RECORDS SUPPLIED
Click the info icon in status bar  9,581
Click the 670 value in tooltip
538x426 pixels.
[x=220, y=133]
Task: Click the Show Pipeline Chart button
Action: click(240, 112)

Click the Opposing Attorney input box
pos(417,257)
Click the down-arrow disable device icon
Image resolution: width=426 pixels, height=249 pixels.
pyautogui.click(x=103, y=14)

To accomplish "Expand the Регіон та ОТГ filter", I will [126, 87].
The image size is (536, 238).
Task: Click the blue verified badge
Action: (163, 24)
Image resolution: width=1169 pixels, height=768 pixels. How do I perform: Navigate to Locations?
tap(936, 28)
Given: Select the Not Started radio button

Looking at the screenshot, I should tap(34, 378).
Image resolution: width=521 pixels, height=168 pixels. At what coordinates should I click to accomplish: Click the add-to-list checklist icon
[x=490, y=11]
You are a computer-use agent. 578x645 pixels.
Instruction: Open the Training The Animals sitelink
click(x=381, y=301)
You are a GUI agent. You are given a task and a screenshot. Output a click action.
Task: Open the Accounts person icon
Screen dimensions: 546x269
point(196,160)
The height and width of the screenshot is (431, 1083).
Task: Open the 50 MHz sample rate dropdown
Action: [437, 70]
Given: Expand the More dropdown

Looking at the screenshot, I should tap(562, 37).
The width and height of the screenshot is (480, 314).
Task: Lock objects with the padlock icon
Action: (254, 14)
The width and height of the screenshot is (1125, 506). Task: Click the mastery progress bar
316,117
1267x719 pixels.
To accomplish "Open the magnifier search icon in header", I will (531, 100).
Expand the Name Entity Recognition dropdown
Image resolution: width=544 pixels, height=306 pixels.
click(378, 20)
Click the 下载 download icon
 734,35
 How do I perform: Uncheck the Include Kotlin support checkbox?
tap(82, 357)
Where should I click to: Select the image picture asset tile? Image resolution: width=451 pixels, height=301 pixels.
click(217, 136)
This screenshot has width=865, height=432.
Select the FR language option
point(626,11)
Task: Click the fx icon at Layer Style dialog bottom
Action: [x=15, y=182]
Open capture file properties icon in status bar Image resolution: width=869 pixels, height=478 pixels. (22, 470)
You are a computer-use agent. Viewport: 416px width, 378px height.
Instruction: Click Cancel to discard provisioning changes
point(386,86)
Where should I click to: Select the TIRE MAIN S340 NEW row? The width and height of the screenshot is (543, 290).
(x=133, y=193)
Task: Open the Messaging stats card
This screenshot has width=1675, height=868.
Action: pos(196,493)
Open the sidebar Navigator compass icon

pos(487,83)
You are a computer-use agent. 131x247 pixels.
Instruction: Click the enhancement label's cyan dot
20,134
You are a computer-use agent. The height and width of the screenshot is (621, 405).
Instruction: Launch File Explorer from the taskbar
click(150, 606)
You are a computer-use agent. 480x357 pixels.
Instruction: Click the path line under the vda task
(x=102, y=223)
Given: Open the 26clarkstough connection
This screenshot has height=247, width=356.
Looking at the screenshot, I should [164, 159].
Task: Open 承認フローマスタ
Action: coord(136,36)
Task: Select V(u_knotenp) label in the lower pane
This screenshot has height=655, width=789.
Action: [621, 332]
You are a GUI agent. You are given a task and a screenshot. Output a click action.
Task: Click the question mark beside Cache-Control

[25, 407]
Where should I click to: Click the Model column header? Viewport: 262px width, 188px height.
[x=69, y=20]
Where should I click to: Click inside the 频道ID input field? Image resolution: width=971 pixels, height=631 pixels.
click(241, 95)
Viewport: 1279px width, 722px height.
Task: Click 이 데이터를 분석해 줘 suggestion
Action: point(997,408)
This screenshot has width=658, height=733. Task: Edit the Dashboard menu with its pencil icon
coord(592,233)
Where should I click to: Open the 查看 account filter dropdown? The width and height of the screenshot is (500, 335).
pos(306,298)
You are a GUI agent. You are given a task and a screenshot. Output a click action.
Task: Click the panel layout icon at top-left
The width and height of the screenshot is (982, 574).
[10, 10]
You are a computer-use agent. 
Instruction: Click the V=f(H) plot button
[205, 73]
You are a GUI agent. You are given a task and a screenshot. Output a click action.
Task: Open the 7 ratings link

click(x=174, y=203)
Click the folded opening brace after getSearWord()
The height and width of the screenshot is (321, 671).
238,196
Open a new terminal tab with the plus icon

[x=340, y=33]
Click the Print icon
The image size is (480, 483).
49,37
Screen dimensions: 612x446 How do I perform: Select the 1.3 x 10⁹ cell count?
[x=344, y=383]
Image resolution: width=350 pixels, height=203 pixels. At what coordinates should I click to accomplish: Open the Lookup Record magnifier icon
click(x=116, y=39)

PROBLEM DESCRIPTION
The answer is the full set of records above, repeated exactly.

TASK OUTPUT
Click the info icon in status bar  9,581
Click the 670 value in tooltip
538x426 pixels.
[x=220, y=133]
Task: Click the Show Pipeline Chart button
Action: click(240, 112)

Click the Opposing Attorney input box
pos(417,257)
Click the down-arrow disable device icon
Image resolution: width=426 pixels, height=249 pixels.
pyautogui.click(x=103, y=14)

To accomplish "Expand the Регіон та ОТГ filter", I will [126, 87].
The image size is (536, 238).
Task: Click the blue verified badge
Action: (163, 24)
Image resolution: width=1169 pixels, height=768 pixels. How do I perform: Navigate to Locations?
tap(936, 28)
Given: Select the Not Started radio button

Looking at the screenshot, I should tap(34, 378).
Image resolution: width=521 pixels, height=168 pixels. At what coordinates should I click to accomplish: Click the add-to-list checklist icon
[x=490, y=11]
You are a computer-use agent. 578x645 pixels.
Instruction: Open the Training The Animals sitelink
click(x=381, y=301)
You are a GUI agent. You are given a task and a screenshot. Output a click action.
Task: Open the Accounts person icon
Screen dimensions: 546x269
point(196,160)
The height and width of the screenshot is (431, 1083).
Task: Open the 50 MHz sample rate dropdown
Action: [437, 70]
Given: Expand the More dropdown

Looking at the screenshot, I should tap(562, 37).
The width and height of the screenshot is (480, 314).
Task: Lock objects with the padlock icon
Action: (254, 14)
The width and height of the screenshot is (1125, 506). Task: Click the mastery progress bar
316,117
1267x719 pixels.
To accomplish "Open the magnifier search icon in header", I will (531, 100).
Expand the Name Entity Recognition dropdown
Image resolution: width=544 pixels, height=306 pixels.
click(378, 20)
Click the 下载 download icon
 734,35
 How do I perform: Uncheck the Include Kotlin support checkbox?
tap(82, 357)
Where should I click to: Select the image picture asset tile? Image resolution: width=451 pixels, height=301 pixels.
click(217, 136)
This screenshot has width=865, height=432.
Select the FR language option
point(626,11)
Task: Click the fx icon at Layer Style dialog bottom
Action: [x=15, y=182]
Open capture file properties icon in status bar Image resolution: width=869 pixels, height=478 pixels. (22, 470)
You are a computer-use agent. Viewport: 416px width, 378px height.
Instruction: Click Cancel to discard provisioning changes
point(386,86)
Where should I click to: Select the TIRE MAIN S340 NEW row? The width and height of the screenshot is (543, 290).
(x=133, y=193)
Task: Open the Messaging stats card
This screenshot has width=1675, height=868.
Action: pos(196,493)
Open the sidebar Navigator compass icon

pos(487,83)
You are a computer-use agent. 131x247 pixels.
Instruction: Click the enhancement label's cyan dot
20,134
You are a computer-use agent. The height and width of the screenshot is (621, 405).
Instruction: Launch File Explorer from the taskbar
click(150, 606)
You are a computer-use agent. 480x357 pixels.
Instruction: Click the path line under the vda task
(x=102, y=223)
Given: Open the 26clarkstough connection
This screenshot has height=247, width=356.
Looking at the screenshot, I should [164, 159].
Task: Open 承認フローマスタ
Action: coord(136,36)
Task: Select V(u_knotenp) label in the lower pane
This screenshot has height=655, width=789.
Action: [621, 332]
You are a GUI agent. You are given a task and a screenshot. Output a click action.
Task: Click the question mark beside Cache-Control

[25, 407]
Where should I click to: Click the Model column header? Viewport: 262px width, 188px height.
[x=69, y=20]
Where should I click to: Click inside the 频道ID input field? Image resolution: width=971 pixels, height=631 pixels.
click(241, 95)
Viewport: 1279px width, 722px height.
Task: Click 이 데이터를 분석해 줘 suggestion
Action: point(997,408)
This screenshot has width=658, height=733. Task: Edit the Dashboard menu with its pencil icon
coord(592,233)
Where should I click to: Open the 查看 account filter dropdown? The width and height of the screenshot is (500, 335).
pos(306,298)
You are a GUI agent. You are given a task and a screenshot. Output a click action.
Task: Click the panel layout icon at top-left
The width and height of the screenshot is (982, 574).
[10, 10]
You are a computer-use agent. 
Instruction: Click the V=f(H) plot button
[205, 73]
You are a GUI agent. You are given a task and a screenshot. Output a click action.
Task: Open the 7 ratings link

click(x=174, y=203)
Click the folded opening brace after getSearWord()
The height and width of the screenshot is (321, 671).
238,196
Open a new terminal tab with the plus icon

[x=340, y=33]
Click the Print icon
The image size is (480, 483).
49,37
Screen dimensions: 612x446 How do I perform: Select the 1.3 x 10⁹ cell count?
[x=344, y=383]
Image resolution: width=350 pixels, height=203 pixels. At what coordinates should I click to accomplish: Open the Lookup Record magnifier icon
click(x=116, y=39)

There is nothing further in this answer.